Mexico: Foreigners can purchase property in the country’s interior region, but are unable to directly buy inside Mexico’s “restricted zones”—a prime area encompassing 100 km from the country’s borders or 50 km from the coastline. However, there are ways to work around the regulations with the fideicomiso, which is essentially a trusteeship in which a Mexican bank holds the deed to the property for the buyer. (A constitutional amendment to ease these restrictions passed the government’s lower house in 2013, but has yet to pass in the Senate.)
Hong Kong: Non-permanent residents and foreign companies should expect an added 15 per cent surcharge on home purchases.
Switzerland: The Swiss government imposes annual quotas for how many homes can be sold to foreign non-residents in the country’s various cantons. Some regions have their own additional restrictions, which could include limiting the size of the property, requiring foreigners to buy homes that are already foreign-owned or setting the bar for non-Swiss at one property per family.
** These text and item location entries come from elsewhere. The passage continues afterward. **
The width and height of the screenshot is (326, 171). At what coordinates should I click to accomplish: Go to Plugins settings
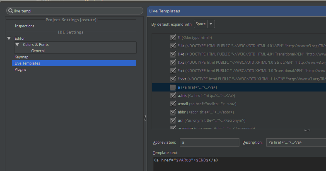(20, 70)
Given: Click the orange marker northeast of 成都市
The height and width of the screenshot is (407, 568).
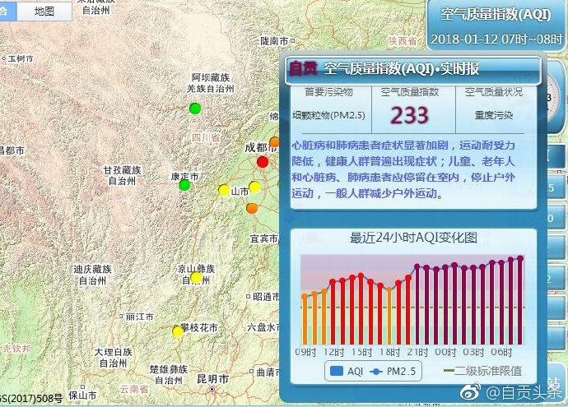Looking at the screenshot, I should tap(275, 142).
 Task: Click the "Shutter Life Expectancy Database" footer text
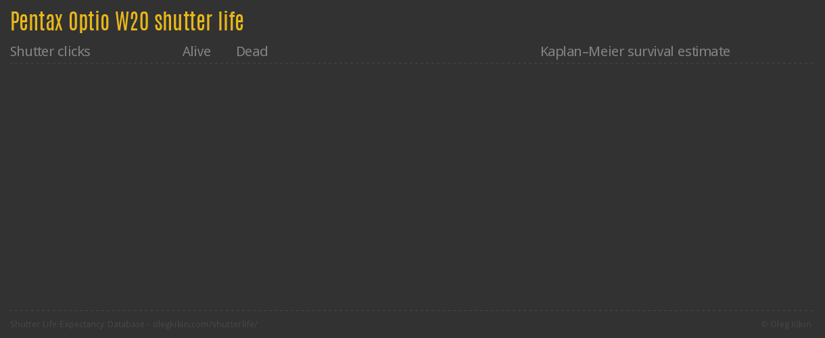click(x=76, y=324)
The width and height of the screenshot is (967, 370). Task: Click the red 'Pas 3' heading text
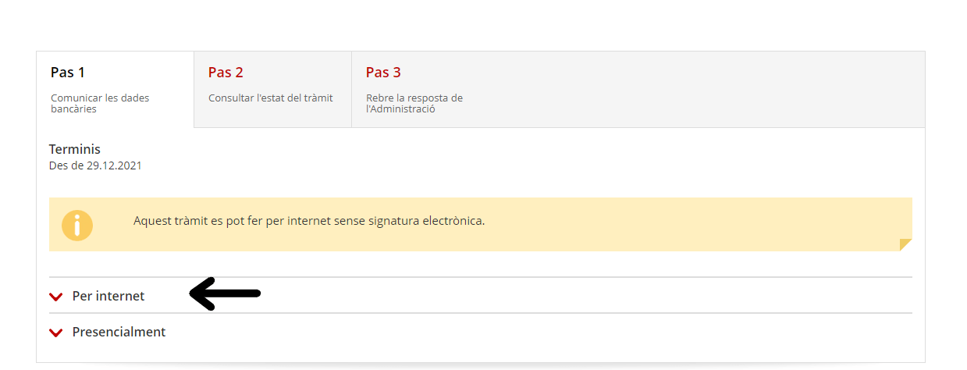tap(383, 73)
Guernsey: An island located between Britain and France, Guernsey has a two-tier housing market: the local market and the open market. While there are no controls on who can buy in either, only qualified residents can live in local-market housing (meaning foreigners can buy those homes but can’t live in them). If non-qualified residents want to own and live in a home, they must buy one of the 1,597 private dwellings on the open market, which typically are much more expensive. The Open Market Housing Registrar is presently closed, so no new properties are being added to the list.
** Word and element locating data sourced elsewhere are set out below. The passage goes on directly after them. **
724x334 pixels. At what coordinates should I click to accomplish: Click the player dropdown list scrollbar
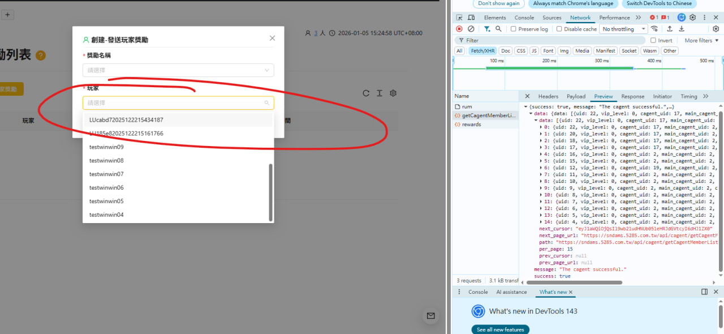click(271, 192)
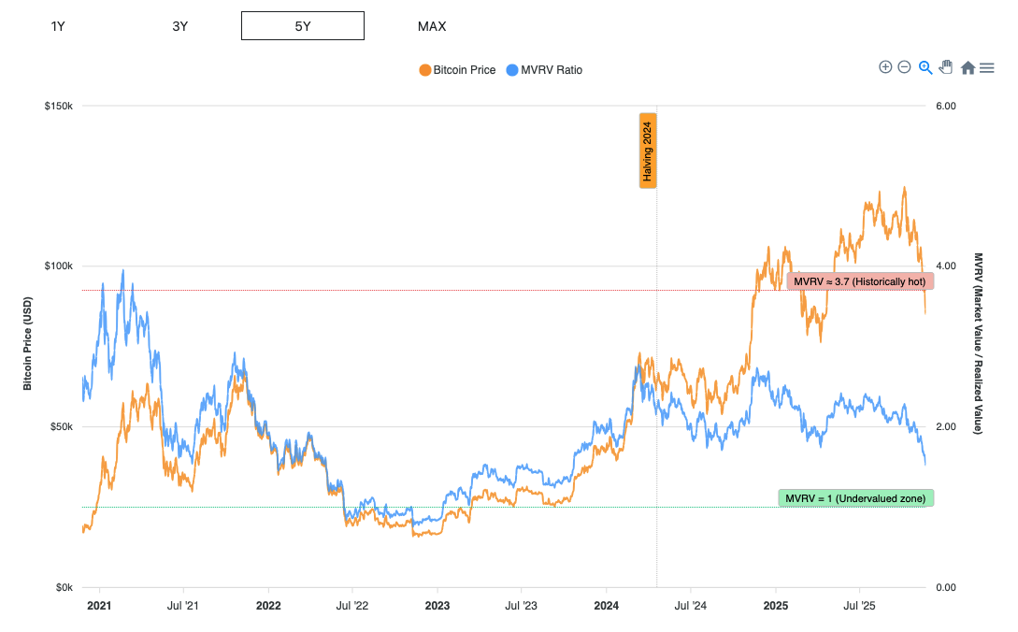
Task: Click the Halving 2024 marker
Action: [647, 150]
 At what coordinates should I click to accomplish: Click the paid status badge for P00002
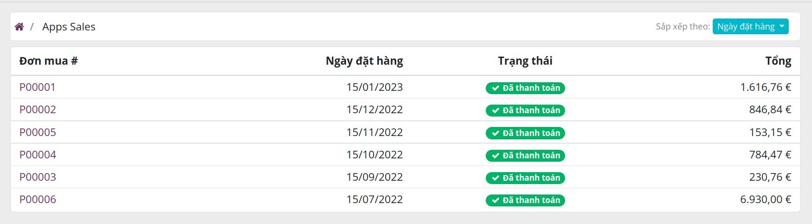tap(525, 110)
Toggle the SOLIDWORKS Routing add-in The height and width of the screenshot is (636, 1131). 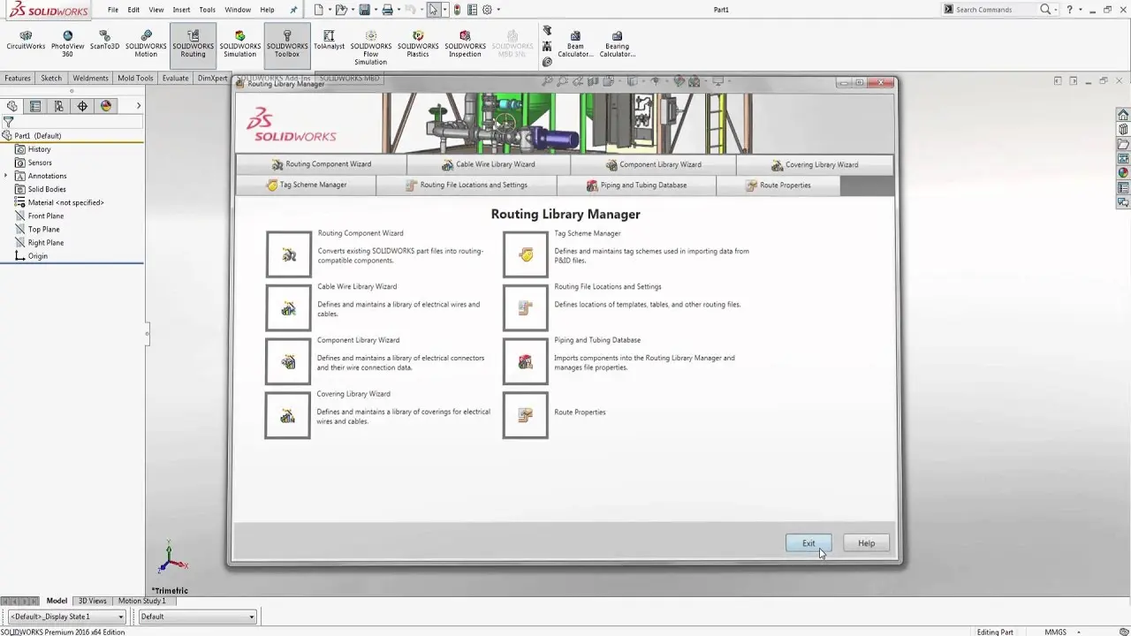pyautogui.click(x=193, y=44)
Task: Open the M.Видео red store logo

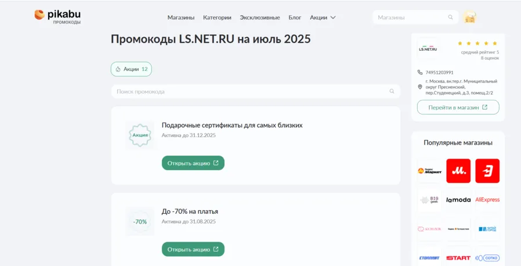Action: coord(458,171)
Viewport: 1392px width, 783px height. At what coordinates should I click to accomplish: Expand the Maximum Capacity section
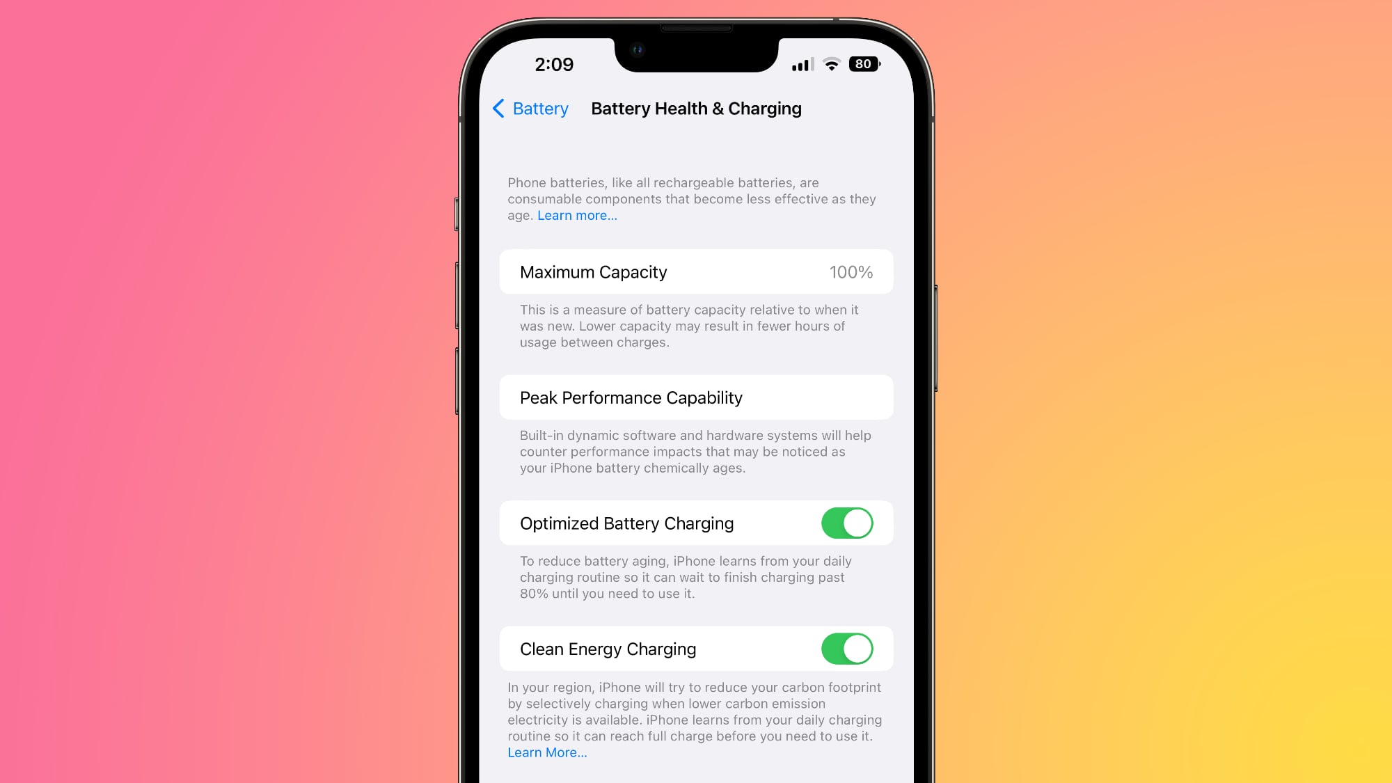click(x=696, y=271)
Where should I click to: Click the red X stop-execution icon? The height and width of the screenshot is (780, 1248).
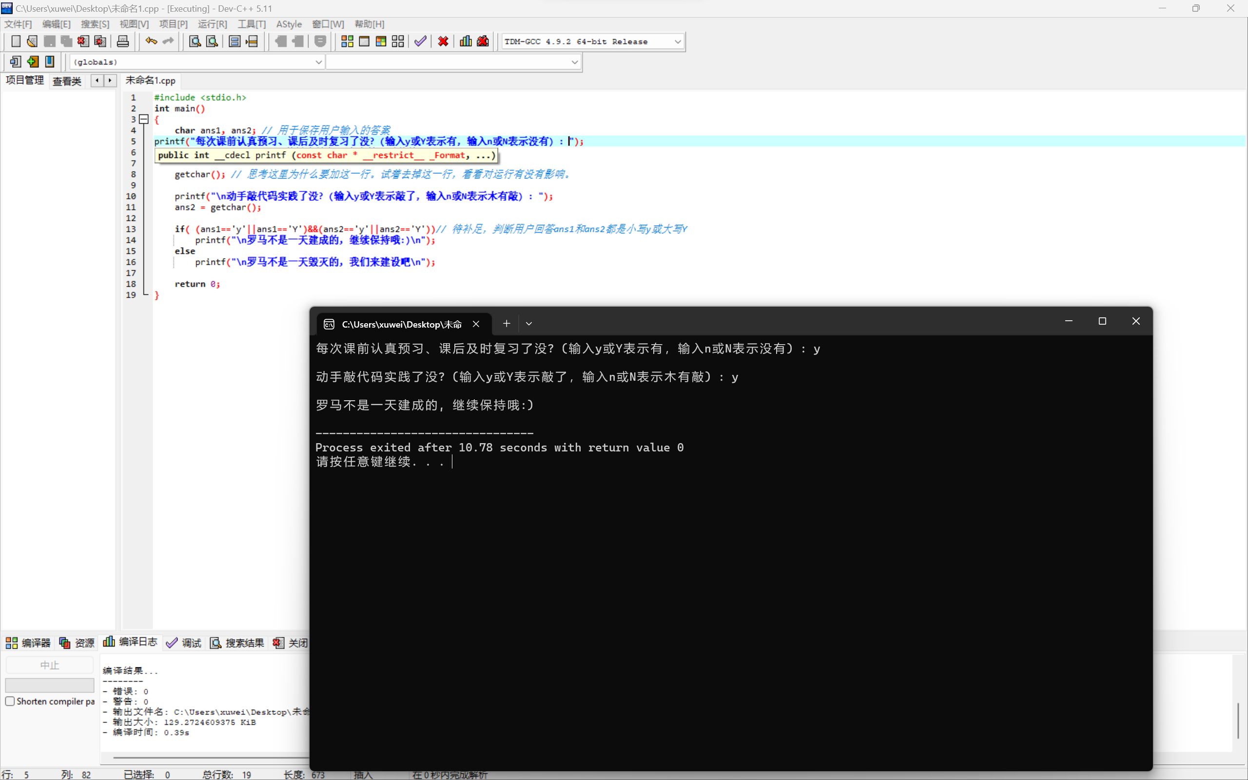click(x=442, y=41)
Malaysia: To prevent foreigners from snapping up all the low- and mid-level priced properties, each region has a minimum property price for foreigners. On the lowest end, it would cost foreigners 300,000 Malaysian ringgit (approx. $100,000) to live in the state of Sarawak. On the high end, foreigners would have to pay at least two million Malaysian ringgit (approx. $650,000) to live in Selangor.
Thailand: While foreign nationals can own a house in the country, they aren’t permitted to own the residential land the home sits on. Foreigners can also own a condo, so long as at least 51 per cent of that building’s units are Thai-owned.
Australia: Non-resident foreign buyers must generally buy new homes or new apartments, or they build on vacant land for residential development, so long as the development is completed within four years. Foreigners living temporarily in the country can buy an existing home, so long as they live in it and sell the property once their visa expires.
Philippines: Foreigners can own a home in the country, but they can’t own the land on which it’s built. In terms of buying condo units, that’s permitted so long as the amount of foreign-owned units doesn’t exceed 40 per cent.
Singapore: In addition to an 18 per cent property sales tax, foreigners can only buy a condo unit or apartment without first getting government approval.
Prince Edward Island: Yes, P.E.I. is part of Canada, but when it comes to limiting foreign buyers, it shares more in common with other countries. Non-residents—and this applies to Canucks living outside the province too—are limited to five acres of land or 165 feet of shoreline.